The question she raises, however, is never answered in The Silence of Others. Its greatest weakness is that the filmmakers are not equipped to deal with the political issues surrounding the 1977 Amnesty Law, which is still in force today and guarantees impunity for those who participated in crimes under the Civil War and Francoite Spain.

This, however, is not the individual fault of the filmmakers. Decades of intellectual and cultural regression, along with the cover-up organized by the Spanish social democrats and Stalinists and their “left” hangers-on, have made it more difficult for artists to portray history and politics seriously. The film tends to treat the question of fascism as a personal issue of morality and memory.

In fact, the audience never knows what the politics are of the victims interviewed, either living or dead.

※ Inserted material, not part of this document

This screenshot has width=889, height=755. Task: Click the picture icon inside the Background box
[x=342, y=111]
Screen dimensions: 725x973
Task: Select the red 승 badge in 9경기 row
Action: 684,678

The definite pressures exerted on artists not to delve into the political motivations of those who fought fascism are clearly in play here.

The Silence of Others presents the victims as innocent bystanders who were swept up in the war and counterrevolution. To be sure, many innocent civilians were killed and tortured during this era, but many, if not most, were involved in left-wing politics in one way or another.

The documentary treats the vicissitudes of the aforementioned court case and ends with Spanish courts refusing to hand over the fascist criminals. Tellingly, it explains that Spain was even considering breaking diplomatic ties with Argentina over the probe. The case continues.

In the meantime, two victims shown in the film, Maria Martin and José María Galante Serrano, have died. The documentary shows how Martin’s daughter, who had refused until then to be involved in her mother’s struggle, takes up the fight to recover her grandmother’s remains.

It is worth noting what has happened in the 16 months since the documentary was released.

Prime Minister Pedro Sánchez of the PSOE-Podemos government first sent a tweet urging everyone to watch the film. No sooner had Sánchez sent his tweet when the news came that his government joined the right-wing PP in blocking the publication of torturer Billy the Kid’s service record. Only after a public outcry did Podemos make a meaningless gesture indicating they might change their vote later. Billy the Kid eventually died from COVID-19, without ever having answered for his crimes.

We are confident that while important questions remain unanswered in the present film, a layer of artists and young people is emerging who consciously oppose the “Pact of Forgetting” and every other rotten aspect of the “transition to democracy.”

The upsurge in the class struggle will produce an atmosphere conducive to a new and even more probing look at the issue of fascism and the Spanish Civil War, as part of the development of a revolutionary socialist movement in the Spanish working class.